Jurassic Park James Cameron

© Universal Pictures

Quelle: Huffington Post UK

ANZEIGE

Jurassic Park ist zweifelsfrei einer der beliebtesten Kino-Blockbuster aller Zeiten. Wie beliebt der Film ist, der eine ganze Generation von Kindern in den Neunzigern dem Dino-Wahn verfallen ließ, zeigte sich vor drei Jahren, als Jurassic World in die Kinos kam. Der Film war bewusst eine deutliche Hommage an Teil 1, betonte die Nostalgie und wurde zu einem gigantischen weltweiten Kinohit. Steven Spielberg hat mit Jurassic Park in meinen Augen den perfekten Popcorn-Blockbuster erschaffen und seit jeher einen meiner absoluten Lieblingsfilme.

Doch was wäre, wenn nicht Spielberg 1990 die Filmrechte an Michael Crichtons Roman noch vor seiner Veröffentlichung erworben hätte, sondern, sagen wir mal, James Cameron? Diese Vorstellung ist gar nicht weit hergeholt, denn wie ein neu entdecktes Interview aus dem Jahr 2012 mit dem Regisseur von Titanic und Avatar enthüllt, kam Spielberg ihm "nur wenige Stunden" zuvor und schnappte die Rechte vor seiner Nase weg.

Es klingt nach einem der größten "was wäre wenn" der modernen Blockbuster-Geschichte. Cameron war in den Neunzigern, was Blockbuster betrifft, nicht gerade ein unbeschriebenes Blatt mehr. Sein Sequel Terminator 2 – Tag der Abrechnung war ebenso ein Meilenstein von visuellen Effekten wie zwei Jahre später Jurassic Park. In dieser Hinsicht wäre Camerons Version Spielbergs vermutlich ähnlich.  Der Film hätte spektakulär ausgesehen, denn alles andere wäre einfach nicht Cameron.

Doch ansonsten hatte Cameron eine ganz andere Herangehensweise im Sinn, wie er verriet: (aus dem Englischen)
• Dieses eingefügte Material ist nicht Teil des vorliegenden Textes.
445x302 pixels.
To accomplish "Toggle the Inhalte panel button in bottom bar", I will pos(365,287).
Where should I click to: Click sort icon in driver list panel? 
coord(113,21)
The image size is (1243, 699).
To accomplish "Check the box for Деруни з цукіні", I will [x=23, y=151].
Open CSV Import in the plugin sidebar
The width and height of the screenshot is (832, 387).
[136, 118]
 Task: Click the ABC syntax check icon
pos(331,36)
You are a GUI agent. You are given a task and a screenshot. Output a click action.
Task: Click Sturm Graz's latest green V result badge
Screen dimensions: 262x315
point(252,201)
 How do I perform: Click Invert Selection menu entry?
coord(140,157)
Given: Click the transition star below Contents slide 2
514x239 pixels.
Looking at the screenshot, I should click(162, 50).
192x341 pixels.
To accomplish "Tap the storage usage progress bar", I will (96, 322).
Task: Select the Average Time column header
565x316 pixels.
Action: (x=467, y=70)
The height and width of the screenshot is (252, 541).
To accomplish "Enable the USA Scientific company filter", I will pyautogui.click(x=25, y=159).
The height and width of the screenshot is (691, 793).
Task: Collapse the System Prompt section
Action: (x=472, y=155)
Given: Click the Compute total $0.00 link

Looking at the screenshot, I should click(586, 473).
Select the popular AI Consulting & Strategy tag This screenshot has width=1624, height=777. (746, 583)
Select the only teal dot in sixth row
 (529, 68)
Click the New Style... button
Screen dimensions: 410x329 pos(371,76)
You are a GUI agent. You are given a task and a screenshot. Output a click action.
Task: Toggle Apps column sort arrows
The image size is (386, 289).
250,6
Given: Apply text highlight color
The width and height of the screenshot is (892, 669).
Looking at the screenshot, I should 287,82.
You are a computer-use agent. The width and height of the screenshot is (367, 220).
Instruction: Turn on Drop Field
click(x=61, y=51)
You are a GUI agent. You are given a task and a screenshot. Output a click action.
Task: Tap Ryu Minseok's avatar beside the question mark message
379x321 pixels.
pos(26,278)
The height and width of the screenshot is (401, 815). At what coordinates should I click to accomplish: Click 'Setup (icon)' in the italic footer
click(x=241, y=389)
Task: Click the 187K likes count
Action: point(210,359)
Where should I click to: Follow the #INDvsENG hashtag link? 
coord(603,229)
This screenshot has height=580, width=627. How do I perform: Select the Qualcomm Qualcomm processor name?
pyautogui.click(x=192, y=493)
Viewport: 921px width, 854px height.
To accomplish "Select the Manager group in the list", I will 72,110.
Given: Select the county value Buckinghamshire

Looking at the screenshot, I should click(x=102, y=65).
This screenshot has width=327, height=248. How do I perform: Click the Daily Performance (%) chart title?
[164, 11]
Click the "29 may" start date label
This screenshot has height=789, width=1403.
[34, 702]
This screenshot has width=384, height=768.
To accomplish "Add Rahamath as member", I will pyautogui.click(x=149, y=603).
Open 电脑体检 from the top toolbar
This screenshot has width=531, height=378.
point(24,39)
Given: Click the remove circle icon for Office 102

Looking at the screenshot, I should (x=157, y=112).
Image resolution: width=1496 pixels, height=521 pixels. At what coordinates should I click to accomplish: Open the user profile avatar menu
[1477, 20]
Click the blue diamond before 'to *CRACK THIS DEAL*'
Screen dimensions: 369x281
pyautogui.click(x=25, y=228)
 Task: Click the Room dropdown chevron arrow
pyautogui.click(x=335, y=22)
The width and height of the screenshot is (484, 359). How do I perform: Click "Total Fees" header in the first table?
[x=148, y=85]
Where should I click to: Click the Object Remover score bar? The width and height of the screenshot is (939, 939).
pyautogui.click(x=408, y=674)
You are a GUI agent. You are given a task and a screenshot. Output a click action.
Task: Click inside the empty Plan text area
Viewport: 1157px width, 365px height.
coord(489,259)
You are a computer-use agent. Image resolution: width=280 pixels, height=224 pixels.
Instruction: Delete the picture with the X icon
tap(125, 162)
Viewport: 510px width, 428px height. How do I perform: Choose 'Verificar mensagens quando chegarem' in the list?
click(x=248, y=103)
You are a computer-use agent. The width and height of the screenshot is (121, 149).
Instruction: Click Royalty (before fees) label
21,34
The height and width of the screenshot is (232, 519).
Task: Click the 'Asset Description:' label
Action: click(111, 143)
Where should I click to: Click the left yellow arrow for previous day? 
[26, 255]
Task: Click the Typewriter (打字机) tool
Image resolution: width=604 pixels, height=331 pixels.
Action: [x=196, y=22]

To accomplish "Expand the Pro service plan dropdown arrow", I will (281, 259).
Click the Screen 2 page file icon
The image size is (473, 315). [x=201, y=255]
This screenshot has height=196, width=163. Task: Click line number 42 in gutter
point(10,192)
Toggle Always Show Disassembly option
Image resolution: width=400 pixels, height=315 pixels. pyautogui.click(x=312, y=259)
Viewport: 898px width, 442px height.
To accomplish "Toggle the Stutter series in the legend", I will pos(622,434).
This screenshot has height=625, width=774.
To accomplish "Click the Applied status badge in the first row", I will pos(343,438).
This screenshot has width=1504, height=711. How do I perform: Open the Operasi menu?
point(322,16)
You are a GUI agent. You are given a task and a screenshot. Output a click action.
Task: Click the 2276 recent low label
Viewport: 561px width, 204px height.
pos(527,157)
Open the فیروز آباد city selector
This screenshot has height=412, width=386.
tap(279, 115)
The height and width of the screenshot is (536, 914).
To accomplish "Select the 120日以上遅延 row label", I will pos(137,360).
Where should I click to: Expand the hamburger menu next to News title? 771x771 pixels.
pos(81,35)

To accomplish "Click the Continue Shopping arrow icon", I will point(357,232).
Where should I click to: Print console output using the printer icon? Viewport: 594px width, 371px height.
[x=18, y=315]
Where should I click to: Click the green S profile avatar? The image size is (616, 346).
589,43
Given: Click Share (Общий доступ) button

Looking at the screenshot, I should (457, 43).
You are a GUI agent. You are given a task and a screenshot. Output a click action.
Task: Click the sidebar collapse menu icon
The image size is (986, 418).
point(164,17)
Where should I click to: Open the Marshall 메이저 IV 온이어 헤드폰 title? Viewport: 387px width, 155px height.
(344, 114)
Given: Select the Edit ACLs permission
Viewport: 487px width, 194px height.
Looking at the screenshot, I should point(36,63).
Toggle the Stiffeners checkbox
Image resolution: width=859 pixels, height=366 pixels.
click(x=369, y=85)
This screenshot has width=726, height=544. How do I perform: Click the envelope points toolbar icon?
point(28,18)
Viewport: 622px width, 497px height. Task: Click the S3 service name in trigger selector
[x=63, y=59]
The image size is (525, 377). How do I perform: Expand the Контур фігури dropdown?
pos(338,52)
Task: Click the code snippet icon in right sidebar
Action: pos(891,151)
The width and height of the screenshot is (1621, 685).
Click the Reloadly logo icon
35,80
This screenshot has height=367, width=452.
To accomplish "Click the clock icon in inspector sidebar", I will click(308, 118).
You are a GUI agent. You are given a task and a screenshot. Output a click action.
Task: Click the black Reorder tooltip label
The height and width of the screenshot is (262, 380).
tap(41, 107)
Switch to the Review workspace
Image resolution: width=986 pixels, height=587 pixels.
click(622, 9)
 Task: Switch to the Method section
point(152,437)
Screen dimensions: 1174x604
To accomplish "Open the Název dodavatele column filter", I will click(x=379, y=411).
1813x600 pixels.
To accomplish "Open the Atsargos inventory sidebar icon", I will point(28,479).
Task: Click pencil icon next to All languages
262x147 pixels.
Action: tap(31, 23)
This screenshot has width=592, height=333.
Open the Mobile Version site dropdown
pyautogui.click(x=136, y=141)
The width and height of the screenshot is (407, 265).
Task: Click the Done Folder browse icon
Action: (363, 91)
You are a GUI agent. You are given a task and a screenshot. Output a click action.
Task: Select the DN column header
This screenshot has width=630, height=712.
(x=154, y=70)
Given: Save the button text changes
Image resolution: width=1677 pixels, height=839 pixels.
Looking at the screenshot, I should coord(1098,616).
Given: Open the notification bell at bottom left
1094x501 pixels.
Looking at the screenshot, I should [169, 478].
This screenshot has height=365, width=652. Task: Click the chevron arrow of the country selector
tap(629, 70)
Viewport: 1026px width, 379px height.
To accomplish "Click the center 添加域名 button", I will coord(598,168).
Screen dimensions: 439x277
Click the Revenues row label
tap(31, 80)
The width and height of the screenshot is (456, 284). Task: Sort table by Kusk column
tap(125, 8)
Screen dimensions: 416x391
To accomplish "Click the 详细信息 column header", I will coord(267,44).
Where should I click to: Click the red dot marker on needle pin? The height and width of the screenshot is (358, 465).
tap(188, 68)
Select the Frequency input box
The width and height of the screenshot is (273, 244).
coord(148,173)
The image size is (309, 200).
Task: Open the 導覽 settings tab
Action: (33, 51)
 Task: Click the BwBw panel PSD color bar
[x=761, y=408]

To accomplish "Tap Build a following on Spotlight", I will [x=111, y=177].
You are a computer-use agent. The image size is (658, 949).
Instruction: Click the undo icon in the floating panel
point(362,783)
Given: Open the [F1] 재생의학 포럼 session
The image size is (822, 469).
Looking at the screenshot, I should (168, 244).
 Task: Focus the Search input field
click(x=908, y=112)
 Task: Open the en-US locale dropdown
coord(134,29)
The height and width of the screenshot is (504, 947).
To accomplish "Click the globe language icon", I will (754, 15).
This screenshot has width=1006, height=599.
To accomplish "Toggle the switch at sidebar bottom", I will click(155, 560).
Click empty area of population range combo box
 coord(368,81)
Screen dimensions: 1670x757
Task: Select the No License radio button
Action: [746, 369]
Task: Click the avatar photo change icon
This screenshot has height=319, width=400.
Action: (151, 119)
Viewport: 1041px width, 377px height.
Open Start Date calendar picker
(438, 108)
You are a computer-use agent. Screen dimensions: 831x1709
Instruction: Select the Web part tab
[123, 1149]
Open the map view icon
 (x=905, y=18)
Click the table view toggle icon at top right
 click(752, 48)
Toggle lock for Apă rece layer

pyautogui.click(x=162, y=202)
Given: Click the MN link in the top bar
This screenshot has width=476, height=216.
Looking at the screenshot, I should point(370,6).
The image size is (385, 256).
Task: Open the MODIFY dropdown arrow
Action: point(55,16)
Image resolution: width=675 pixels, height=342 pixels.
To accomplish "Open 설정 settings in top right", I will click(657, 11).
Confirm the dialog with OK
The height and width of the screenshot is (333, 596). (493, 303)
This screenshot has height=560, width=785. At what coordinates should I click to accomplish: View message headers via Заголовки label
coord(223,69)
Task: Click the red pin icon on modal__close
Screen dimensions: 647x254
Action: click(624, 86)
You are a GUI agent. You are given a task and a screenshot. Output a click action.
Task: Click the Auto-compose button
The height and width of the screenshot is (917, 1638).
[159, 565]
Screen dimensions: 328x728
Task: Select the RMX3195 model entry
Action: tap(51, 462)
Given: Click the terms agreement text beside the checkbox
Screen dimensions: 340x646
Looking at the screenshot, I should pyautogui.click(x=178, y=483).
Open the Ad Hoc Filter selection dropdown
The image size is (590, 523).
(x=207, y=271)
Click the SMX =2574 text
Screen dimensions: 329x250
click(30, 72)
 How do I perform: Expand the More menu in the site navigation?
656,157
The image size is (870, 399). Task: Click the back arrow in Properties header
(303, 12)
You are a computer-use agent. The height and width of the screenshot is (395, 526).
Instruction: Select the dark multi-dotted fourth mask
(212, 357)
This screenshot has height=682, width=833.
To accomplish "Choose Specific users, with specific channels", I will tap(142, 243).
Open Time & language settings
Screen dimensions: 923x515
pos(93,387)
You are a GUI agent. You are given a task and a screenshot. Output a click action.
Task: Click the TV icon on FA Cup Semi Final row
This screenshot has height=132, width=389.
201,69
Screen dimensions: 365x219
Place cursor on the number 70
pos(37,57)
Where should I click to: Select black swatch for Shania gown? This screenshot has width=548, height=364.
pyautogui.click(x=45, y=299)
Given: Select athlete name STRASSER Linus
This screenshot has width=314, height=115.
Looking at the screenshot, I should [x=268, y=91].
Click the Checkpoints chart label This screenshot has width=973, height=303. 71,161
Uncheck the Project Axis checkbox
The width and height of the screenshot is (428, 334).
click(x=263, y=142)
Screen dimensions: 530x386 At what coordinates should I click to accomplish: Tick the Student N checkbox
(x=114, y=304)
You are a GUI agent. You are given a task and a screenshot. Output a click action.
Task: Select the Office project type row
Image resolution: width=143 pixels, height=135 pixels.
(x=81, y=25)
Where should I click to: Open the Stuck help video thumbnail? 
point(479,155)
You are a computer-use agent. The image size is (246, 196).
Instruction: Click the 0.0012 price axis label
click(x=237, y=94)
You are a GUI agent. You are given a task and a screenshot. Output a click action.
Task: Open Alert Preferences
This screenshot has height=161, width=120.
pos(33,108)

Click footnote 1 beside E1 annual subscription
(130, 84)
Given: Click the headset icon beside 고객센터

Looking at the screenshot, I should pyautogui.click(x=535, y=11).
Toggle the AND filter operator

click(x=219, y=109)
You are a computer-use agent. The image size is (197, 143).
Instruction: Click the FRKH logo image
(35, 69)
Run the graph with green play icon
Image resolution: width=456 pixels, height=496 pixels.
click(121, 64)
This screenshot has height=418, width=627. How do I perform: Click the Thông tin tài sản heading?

Als ich den Film gesehen habe, wurde mir klar, dass ich nicht die richtige Person dafür war, er (Spielberg) war es. Weil er einen Dinosaurier-Film für die ganze Familie gemacht hat, und meiner wäre Aliens mit Dinosauriern, und das wäre nicht fair gewesen. Dinosaurier sind für Achtjährige. Wir können auch alle daran Spaß haben, aber die Kinder lieben Dinosaurier und man sollte sie nicht ausschließen. Seine Herangehensweise war richtig für den Film. Ich wäre viel weiter gegangen, böser, viel böser.

Obwohl Cameron eingesteht, dass Spielberg der passendere Regisseur für Jurassic Park war als er selbst, kann ich mich beim Lesen dieser Zeilen des Gefühls einer herablassenden Abwertung nicht erwehren. Insbesondere wenn ich Zeilen wie "Dinosaurier sind für Achtjährige" lese. Camerons Version wäre vermutlich näher an Crichtons Vorlage, die deutlich brutaler ist als Spielbergs Film. Und so sehr ich Jurassic Park liebe und nichts an dem Film ändern würde, eine R-rated Verison à la Aliens weckt auf jeden Fall auch meine Neugier. Vielleicht sollte Cameron "Dino Crisis" verfilmen.

Im gleichen Interview ging Cameron auch darauf ein, wie er bekannterweise kurz davor war, Spider-Man für die Leinwand zu adaptieren:

Spider-Man machte keine Fortschritte. Canon, eine Low-Budget-Produkionsfirma in den Achtzigern, hatte kurzzeitig die Rechte. Niemand hat etwas daraus gemacht. Marvel-Figuren wurden derzeit nicht wirklich für das Kino entwickelt. Ich habe Carolco Pictures dazu gebracht, Spider-Man zu kaufen. Ich wollte daraus eine Filmreihe machen und schrieb einen ausführlichen Storyentwurf, 80 oder 90 Seiten lang. Dann, als Carolco zusammenbrach, waren die Filmrechte wieder auf dem Markt und ich habe mich nicht mehr darum gekümmert, weil ich gerade an Titanic dran war und anderweitig beschäftigt war.

Einen Spider-Man-Film von Cameron hätte ich noch lieber gesehen als Jurassic Park von ihm. Doch es sollte nicht sein und fortan wird Cameron die nächsten Jahre zig Avatar-Fortsetzungen inszenieren.